I'm going to go out on a limb here and read this combination of sefirot, The Hod in Gevurah, in a way that’s somewhat different than the (far more knowledgable) teachers we've been consulting up until today...

To create beauty in any aspect of our lives requires a choice between doing and holding back. (Once again, the issue of balance comes to the fore!) In a musical composition, the silence between the notes is at least as important as the notes themselves. In creating a work of visual art, deciding what to leave out and when to stop adding to the work is as important as knowing what to put in. Leave out too much and the message is lost. Put in too much and the result is something that is, in the classic and nearly untranslatable Yiddish slang, "ungepatchket," which means something like "cluttered up, rococo, overdone..."

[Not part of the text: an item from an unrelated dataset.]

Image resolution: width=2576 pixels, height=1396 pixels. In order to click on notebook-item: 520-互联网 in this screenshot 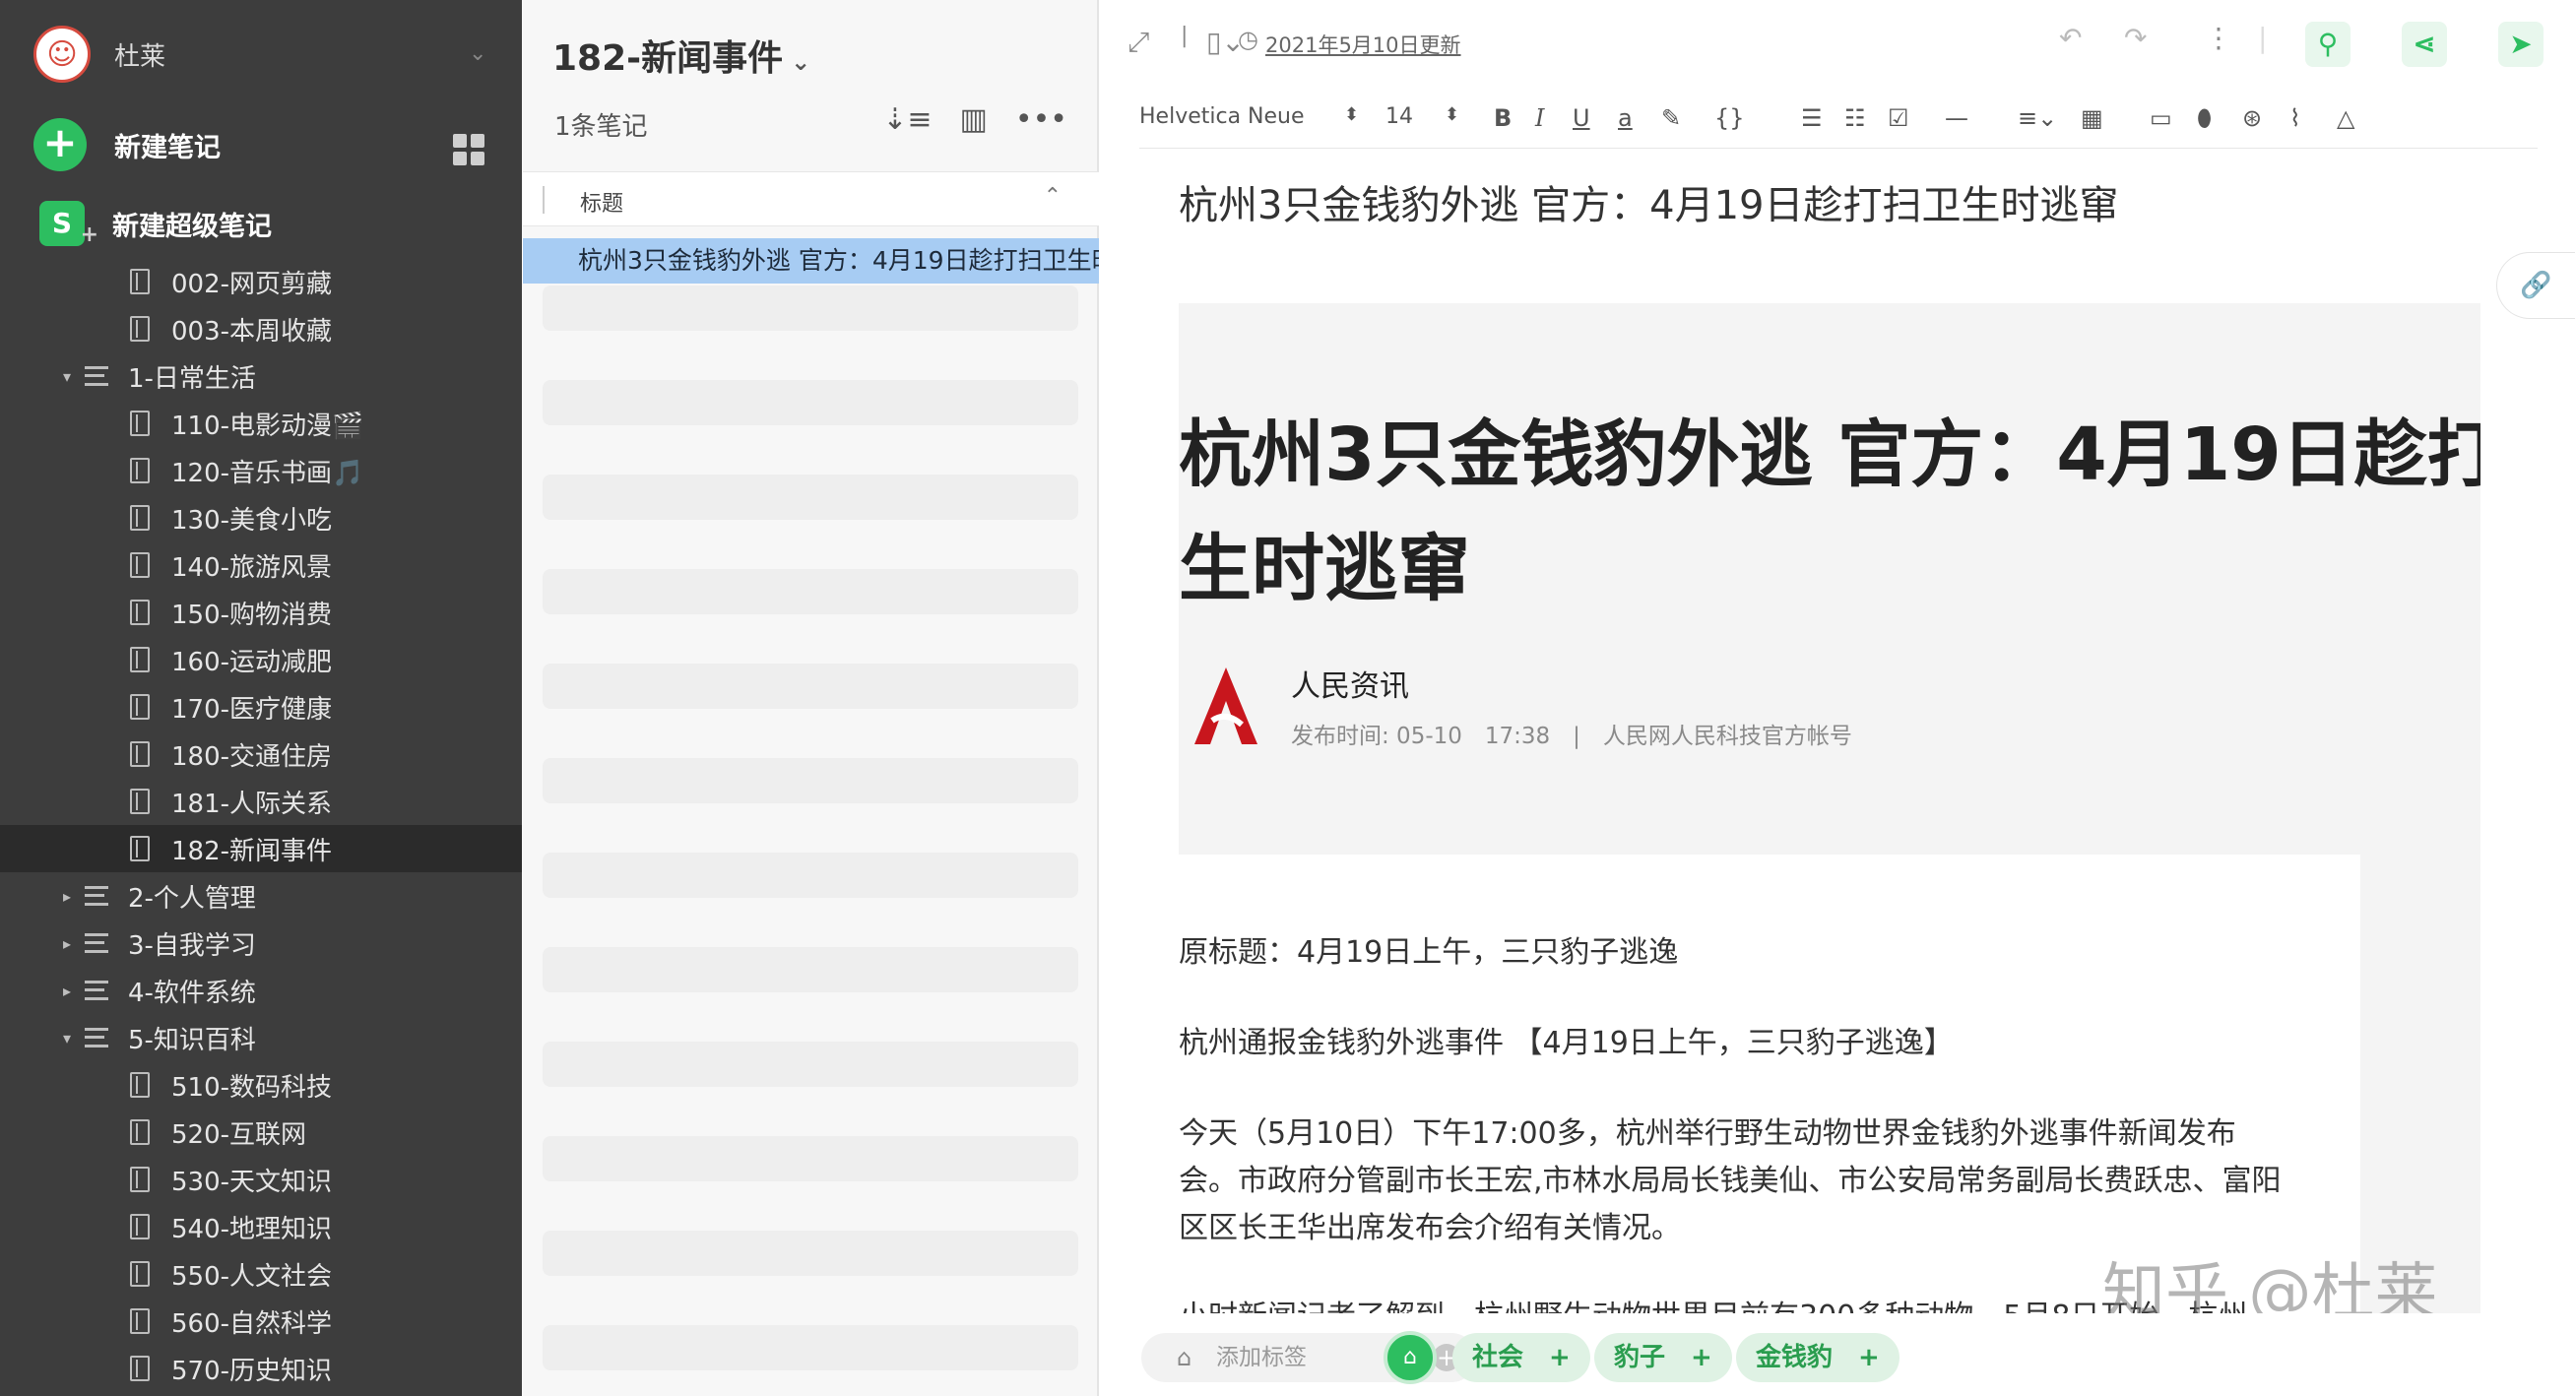, I will do `click(261, 1132)`.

A Friday night mediation the "old" Gates Of Prayer siddur:

An artist in the course of painting will pause, lay aside the brush, step back from the canvas, and consider what needs to be done, what direction is to be taken. So does each of us on this Sabbath eve pause to reflect. As I hope to make my life a work of art, so may this hour of worship help me to turn back to the canvas of life, to pain the portrait of my highest self.


Think about a "less is more" choice that you have made that turned out well. Where was the Hod, the beauty in the result?

During this pandemic, what are the unique opportunities presented to us to beautify our lives and those of others?